1 Introduction

Sijtsma’s discussion of coefficient \(\alpha \) (Sijtsma, 2009) clarified that contrary to common belief coefficient \(\alpha \) is not an index of the factor composition of an item set but rather a lower bound to a test score’s reliability and that greater lower bounds exist. Sijtsma and Pfadt’s sequel article (Sijtsma & Pfadt, 2021) discussed popular claims that reliability lower-bound methods such as coefficient \(\alpha \) are not useful as test score quality measures and that theoretically coefficient \(\alpha \) may even exceed test score reliability. We argued both claims are incorrect; lower bounds are useful and coefficient \(\alpha \) cannot exceed reliability. We thank Peter Bentler, Eunseong Cho, and Jules Ellis for their valuable and instructive comments on the latter discussion paper. We noticed that the discussants bring up other important issues related to coefficient \(\alpha \), reliability, and underlying sampling models. In our rejoinder, we first examine some of the issues they raise. Second, we explain a methodological solid way to construct a test that suggests that the particular reliability method used is of minor importance. Finally, we discuss future topics in reliability research.

2 Discussants’ Issues

2.1 A Wealth of Reliability Methods and Authors

The large array of methods for determining reliability shows psychometrics’ just fascination with the topic, but also its complexity leading to a large body of literature including many useful methods and several misunderstandings. Cho (2021) is concerned with attributing psychometric findings to the author who is the actual inventor, a quest we can only support but expect is an uphill battle in the face of Stigler’s law of eponymy that no scientific discovery is named after its original discoverer (Stigler, 1980). We also support Cho’s suggestion to speak of classical test theory (CTT) reliability and factor analysis (FA) reliability and distinguish different methods as attempts to estimate these two quantities. Sijtsma and Van der Ark (2021, chap. 2) followed this approach for CTT methods except for the naming of methods where they stuck to the names as commonly used. Following Ellis, we add that one should not forget generalizability as a third reliability approach (Sijtsma & Van der Ark, 2015). Cho’s observation that coefficient \(\alpha \) often has a smaller value in real data than several other methods illustrates nicely the “limited usefulness” characterization in the titles of the Sijtsma (2009) and Sijtsma and Pfadt (2021) articles: When you use coefficient \(\alpha \), notice that greater lower bounds exist.

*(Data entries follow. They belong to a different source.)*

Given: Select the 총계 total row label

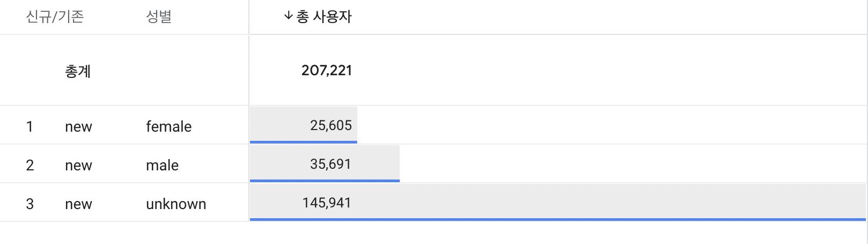Looking at the screenshot, I should point(78,71).
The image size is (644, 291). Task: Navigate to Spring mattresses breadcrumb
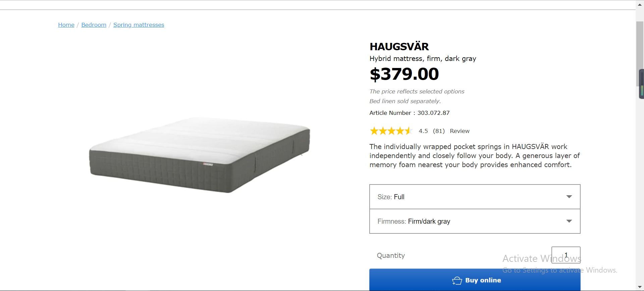click(139, 25)
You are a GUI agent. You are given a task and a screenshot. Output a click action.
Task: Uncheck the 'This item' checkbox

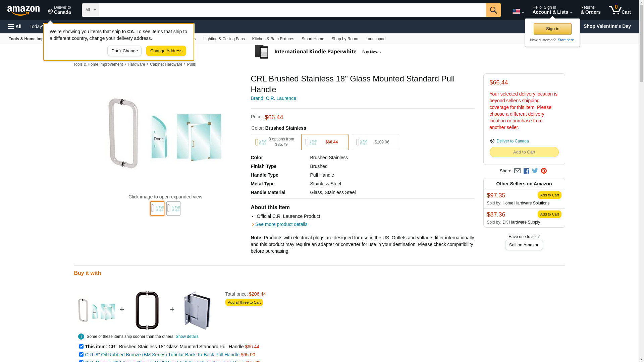tap(81, 347)
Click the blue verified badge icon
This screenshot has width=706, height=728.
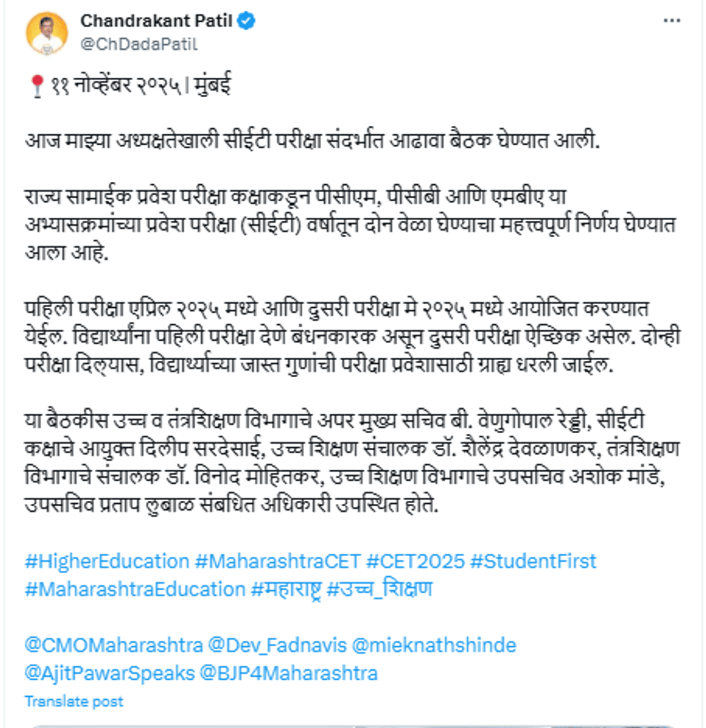pyautogui.click(x=246, y=21)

2.2 Sample-Based Lower Bounds

Bentler (2021) correctly points out that the lower bound result for coefficient \(\alpha \) is theoretical and that sample values denoted \({\hat{\alpha }}\) may overestimate reliability \(\rho _{XX^{'}}\), also noted by Cho (2021) and Sijtsma and Pfadt (2021) and true for all reliability methods. Overestimation is less of a concern as sample size is large, but for small and realistic samples, the effect may be considerable. Woodward and Bentler (1978) took the hypothesized sampling distribution of ratio \(\left( \frac{1-\alpha }{1-{\hat{\alpha }}} \right) \sim F_{n,m}\) with \(n=(N-1)\) (N is sample size) and \(m=(N-1)(J-1)\) (J is number of items) as a point of departure (Feldt, 1965) and defined probability a such that \(P\left[ F_{n,m}\le F_{a} \right] =1-a\), \(F_{a}\) is in the distribution’s upper tail, probability a is user defined. Then, they derived lower bound estimate \(\hat{\rho }_{(1-a)}=1-(1-{\hat{\alpha }})F_{a}\) for which \(P[{\hat{\rho }}_{(1-a)}\le \rho _{XX^{'}}]\ge (1-a)\). The idea is that as sample size is smaller, \({\hat{\alpha }}\) will exceed \(\rho _{XX^{'}}\) more often, and \({\hat{\alpha }}\) needs a greater downward correction to control for this overestimation. This is what sample lower bound \({\hat{\rho }}_{(1-a)}\) accomplishes with probability at least \((1-a)\). All of this depends on the correctness of the sampling distribution for a particular application. Bentler (2021) advises using greater lower bounds than coefficient \(\alpha \) with smaller sampling variance and refers to Li and Bentler (2011) for additional work.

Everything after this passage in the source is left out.